── Source information ──

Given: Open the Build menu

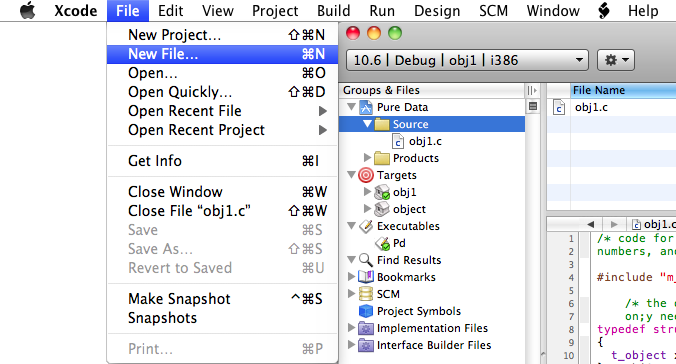Looking at the screenshot, I should coord(333,10).
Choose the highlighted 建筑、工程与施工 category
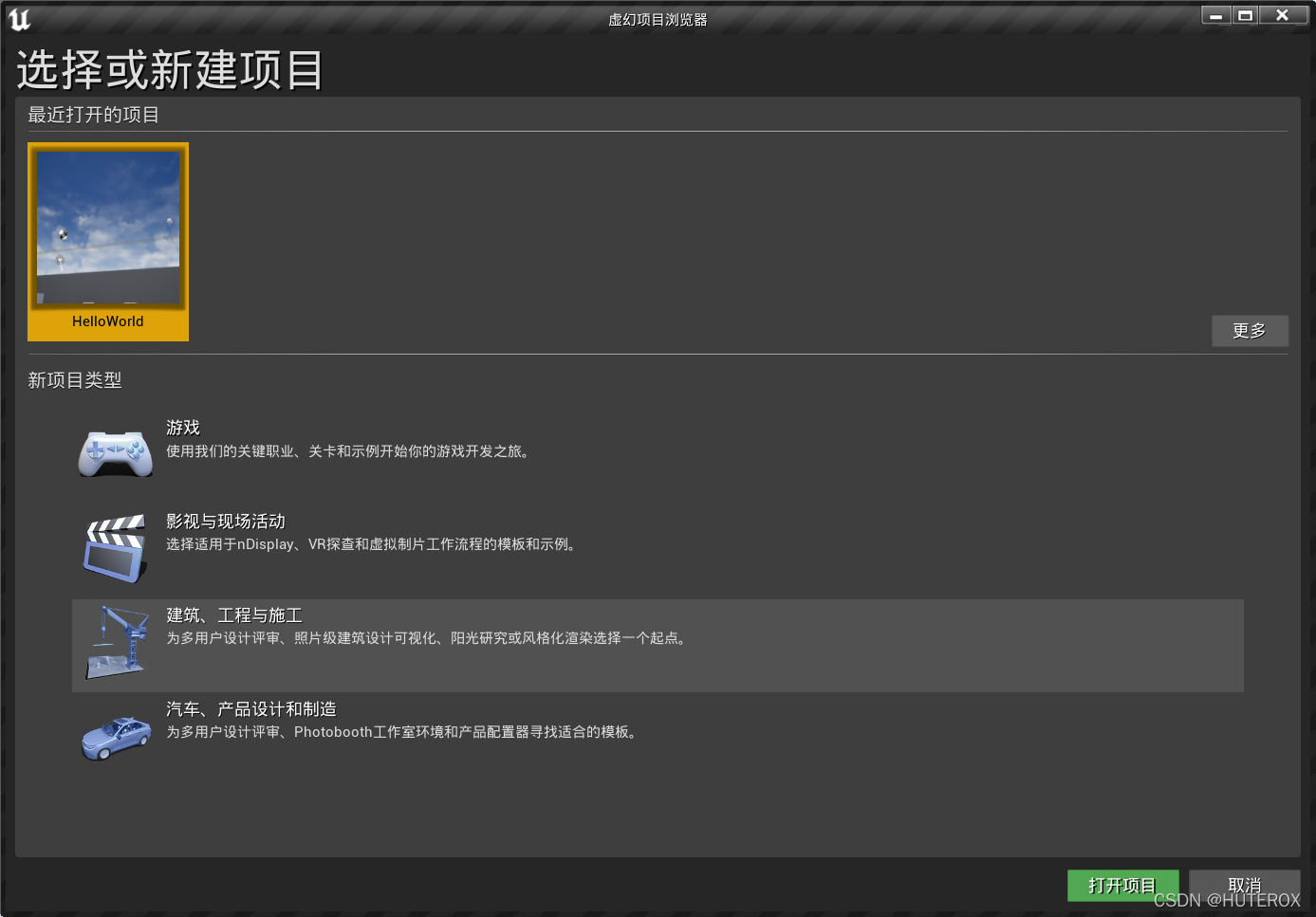 pos(233,614)
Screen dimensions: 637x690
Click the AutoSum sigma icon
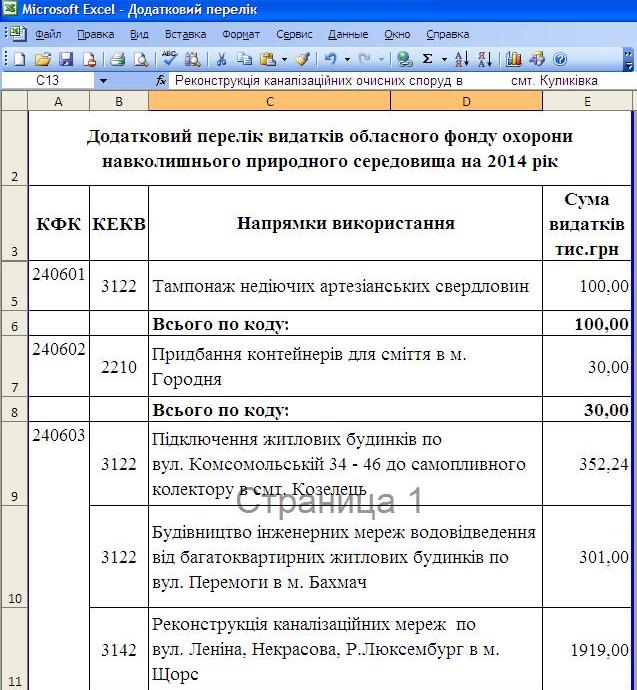(428, 59)
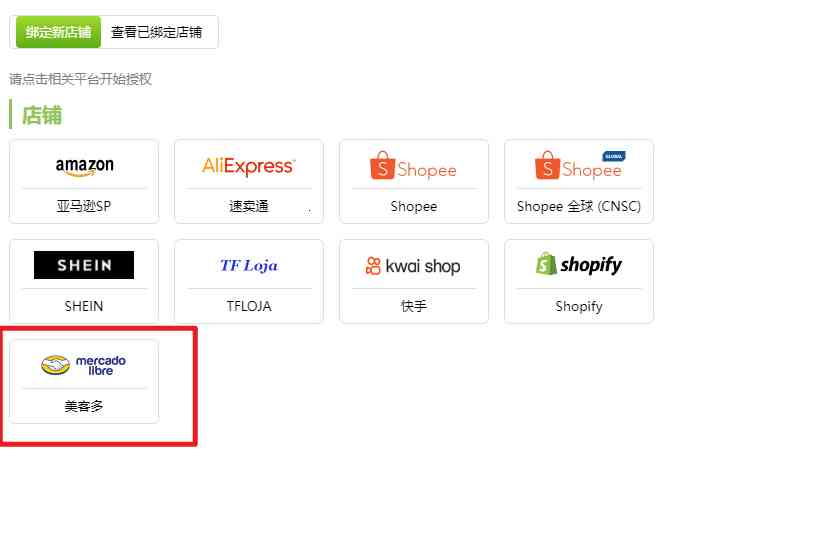829x547 pixels.
Task: Click the AliExpress logo
Action: coord(249,166)
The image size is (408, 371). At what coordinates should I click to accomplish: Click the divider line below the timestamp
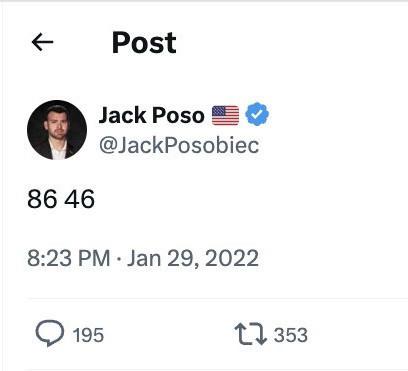(217, 299)
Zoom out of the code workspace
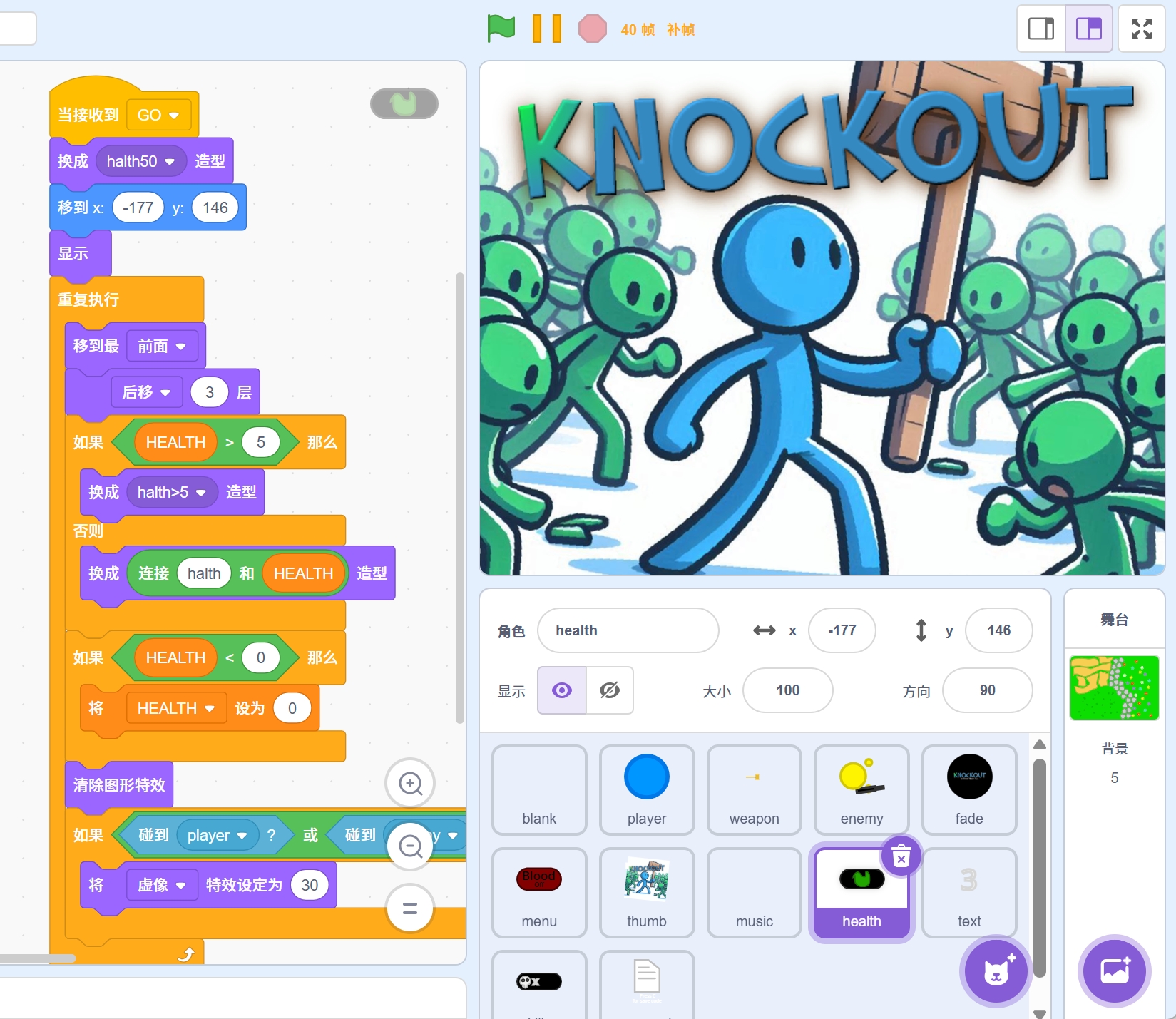Screen dimensions: 1176x1019 [410, 846]
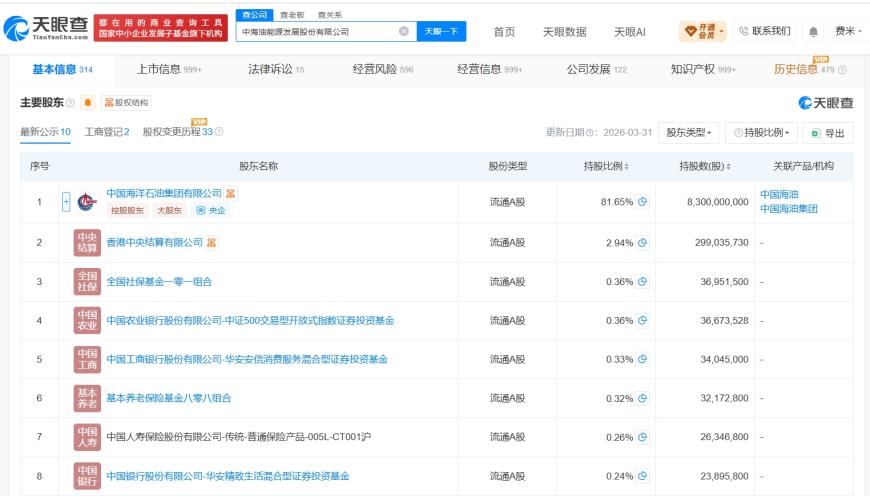Click the notification bell icon in header
The width and height of the screenshot is (870, 496).
813,32
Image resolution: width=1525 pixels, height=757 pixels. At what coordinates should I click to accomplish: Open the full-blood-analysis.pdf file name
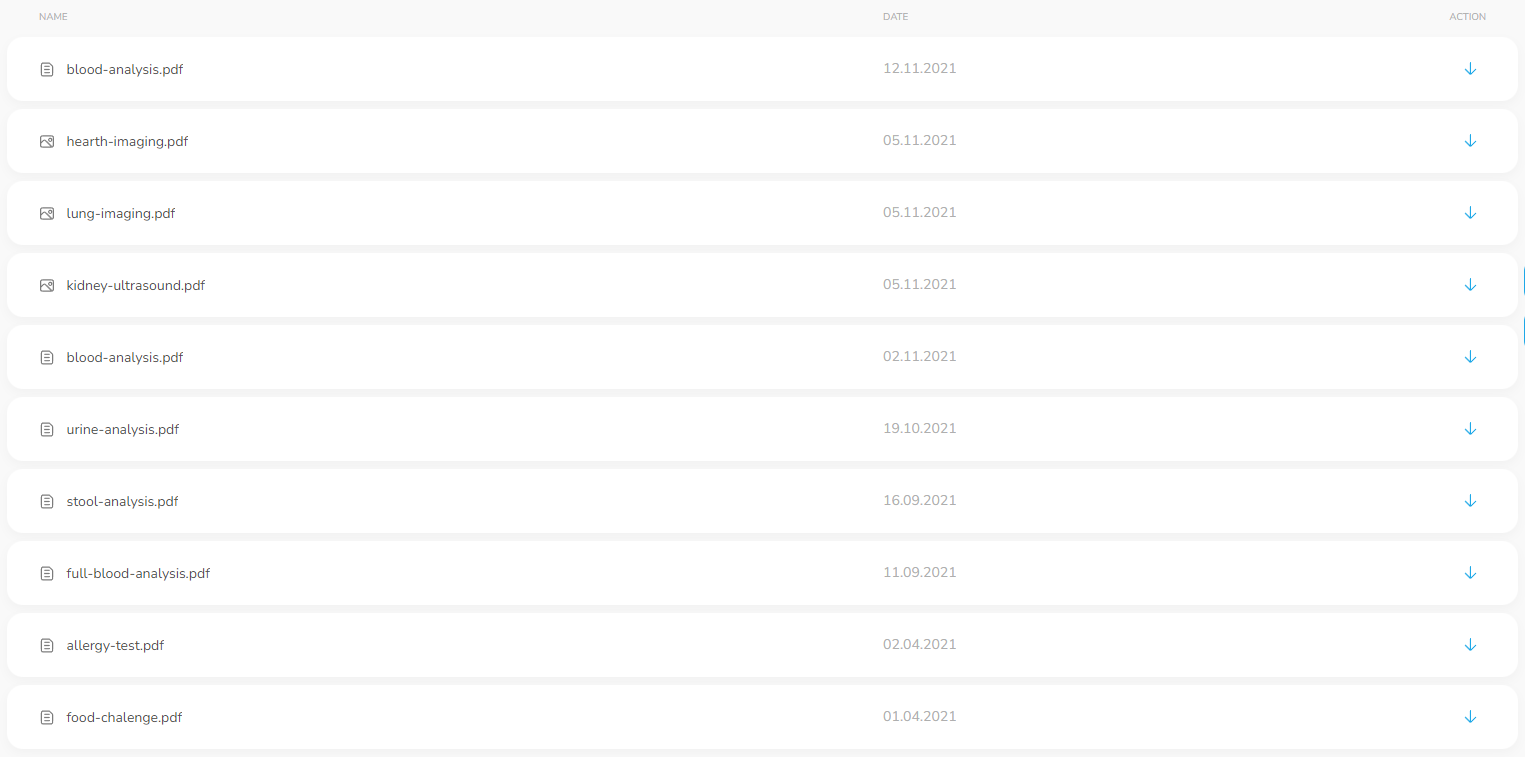click(138, 573)
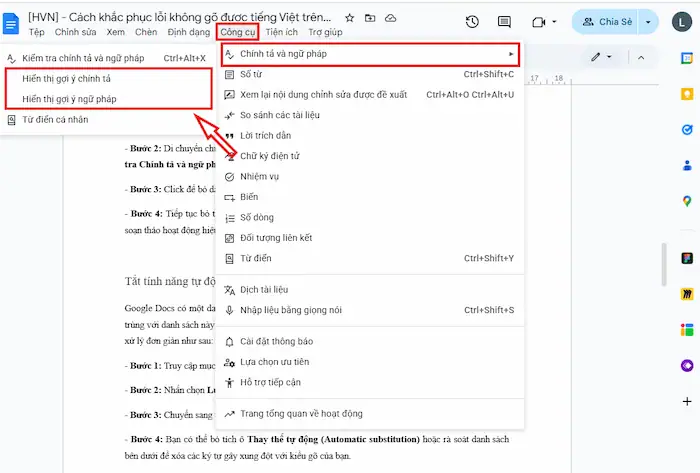Open Google Tasks in the side panel
This screenshot has width=700, height=473.
pos(687,130)
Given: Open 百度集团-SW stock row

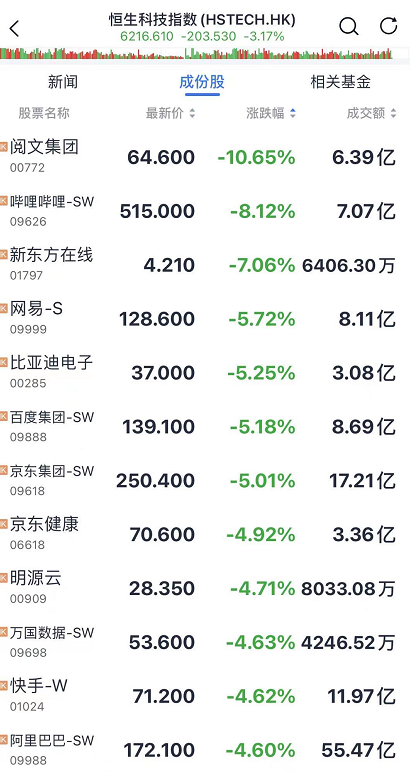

───

• **Your instructions**
With pictures excluded, the data must be transcribed in full and to the letter.

• **Response below**
Given: Open the Build menu

Looking at the screenshot, I should coord(333,10).
Choose the highlighted 建筑、工程与施工 category
 pos(233,614)
Screen dimensions: 637x690
Click the AutoSum sigma icon
(428, 59)
829x547 pixels.
Task: Click the AliExpress logo
Action: coord(249,166)
The image size is (408, 371). At what coordinates should I click to accomplish: Click the divider line below the timestamp
(217, 299)
Zoom out of the code workspace
Screen dimensions: 1176x1019 [410, 846]
Click the notification bell icon in header
The width and height of the screenshot is (870, 496).
813,32
Image resolution: width=1525 pixels, height=757 pixels. At what coordinates should I click to accomplish: Open the full-blood-analysis.pdf file name
click(138, 573)
Open Google Tasks in the side panel
This screenshot has width=700, height=473.
pos(687,130)
Given: Open 百度集团-SW stock row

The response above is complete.